RECORD SET:
*** Block opens ***
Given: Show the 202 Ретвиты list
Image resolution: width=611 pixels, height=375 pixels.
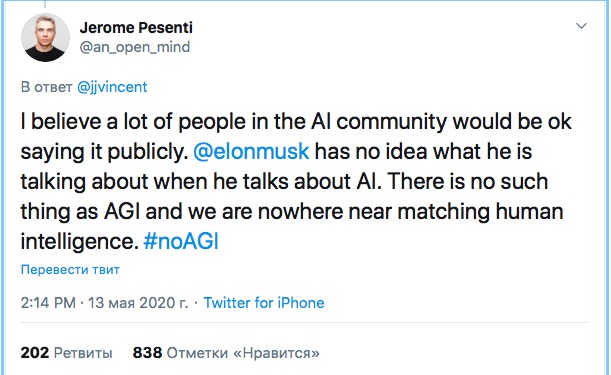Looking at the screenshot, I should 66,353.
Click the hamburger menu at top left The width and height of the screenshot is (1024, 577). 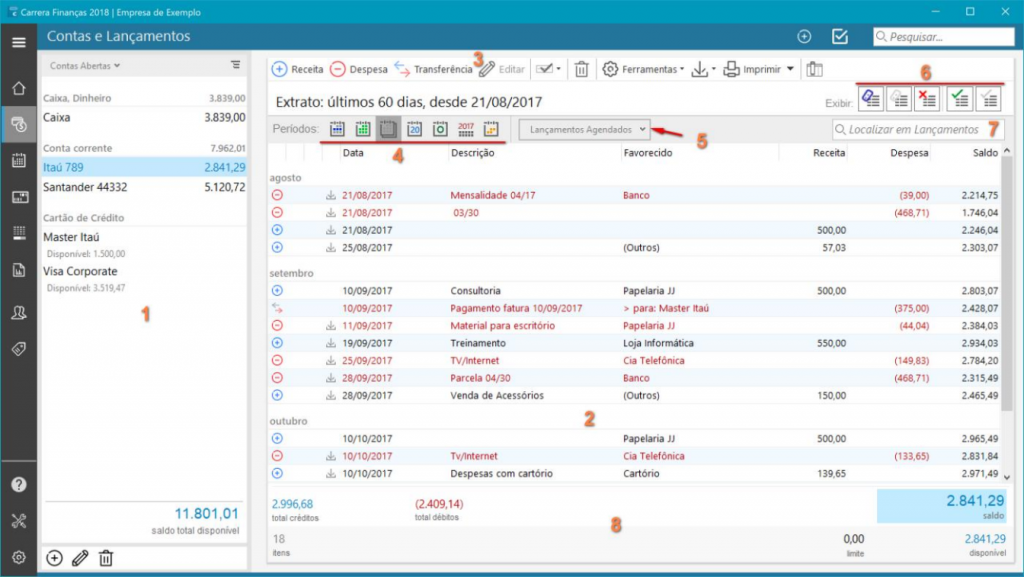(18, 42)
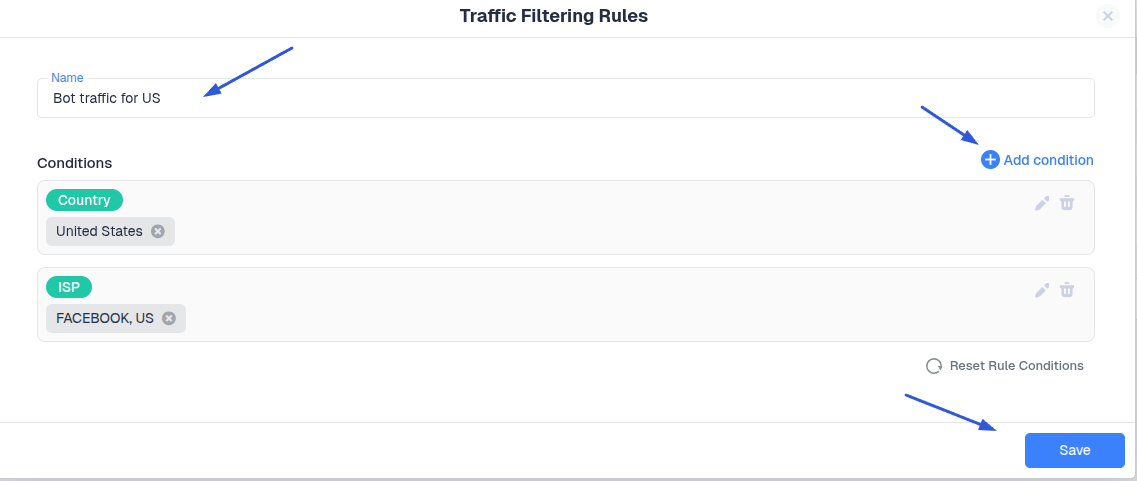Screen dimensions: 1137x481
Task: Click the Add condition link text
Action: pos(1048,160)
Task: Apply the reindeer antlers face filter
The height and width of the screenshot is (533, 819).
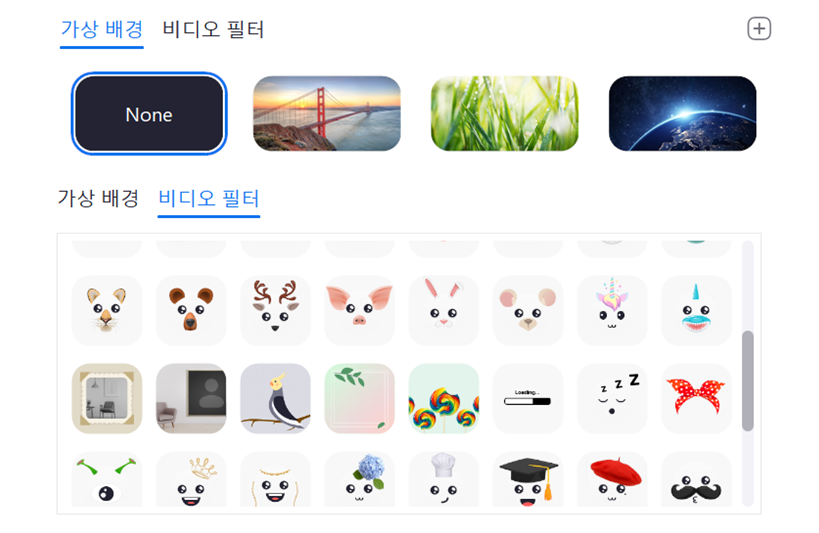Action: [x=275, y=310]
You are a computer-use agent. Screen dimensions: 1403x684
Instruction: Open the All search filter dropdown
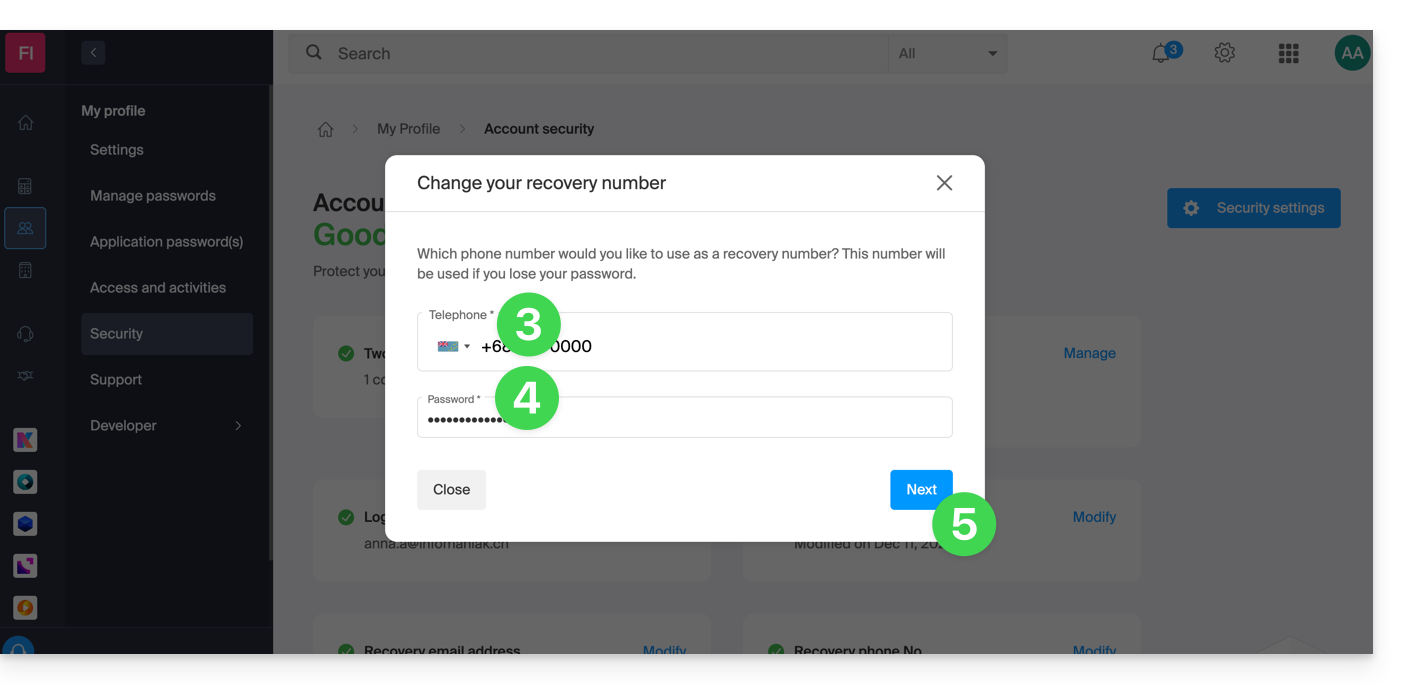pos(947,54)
*** Block closes ***
*** Block opens ***
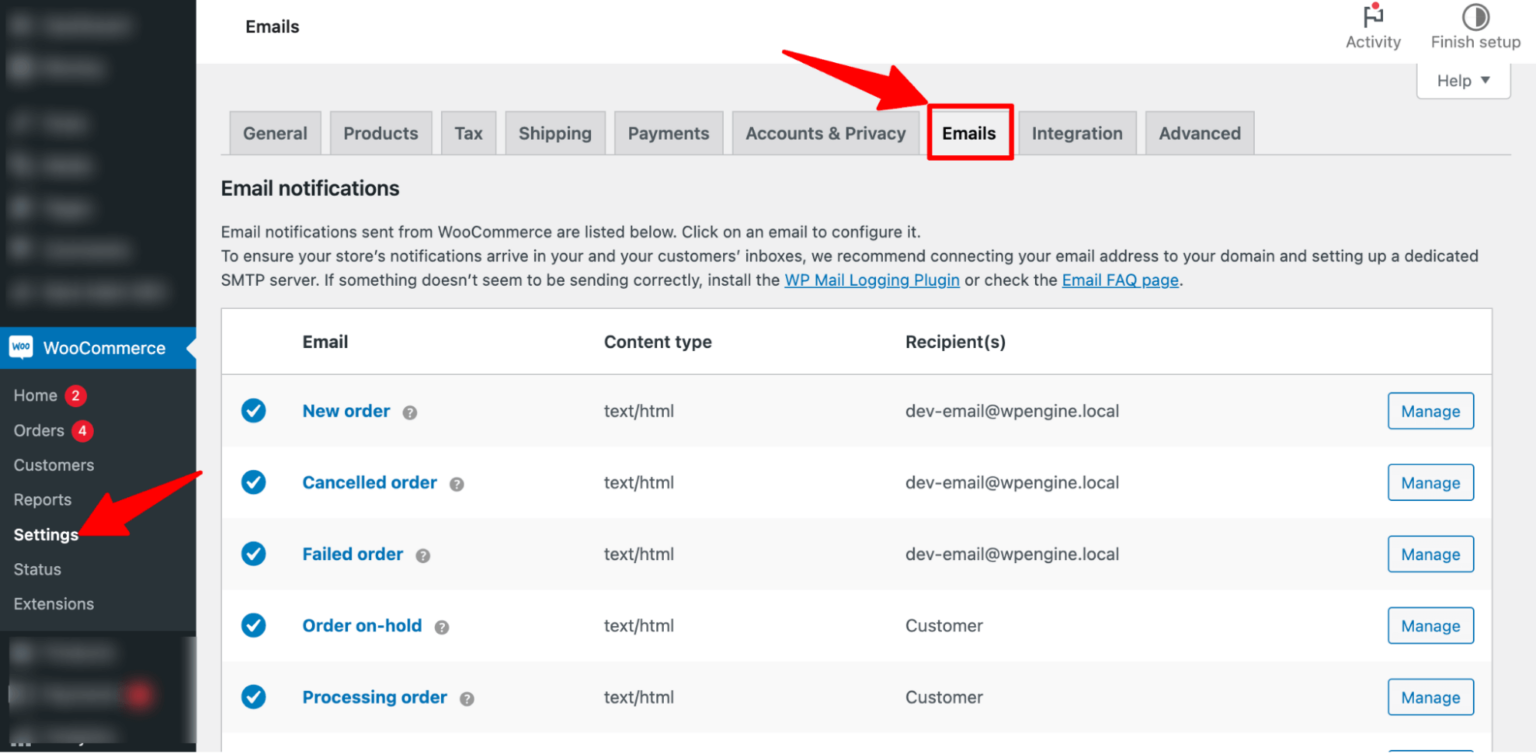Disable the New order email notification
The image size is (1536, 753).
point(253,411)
*** Block closes ***
*** Block opens ***
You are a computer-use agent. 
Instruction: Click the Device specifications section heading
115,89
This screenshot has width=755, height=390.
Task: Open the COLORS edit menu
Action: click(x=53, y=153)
*** Block closes ***
AIM OF THE TASK: Across the listing, how many lines contain "computer"? State the number and nothing else.

THE COMPLETED TASK: 2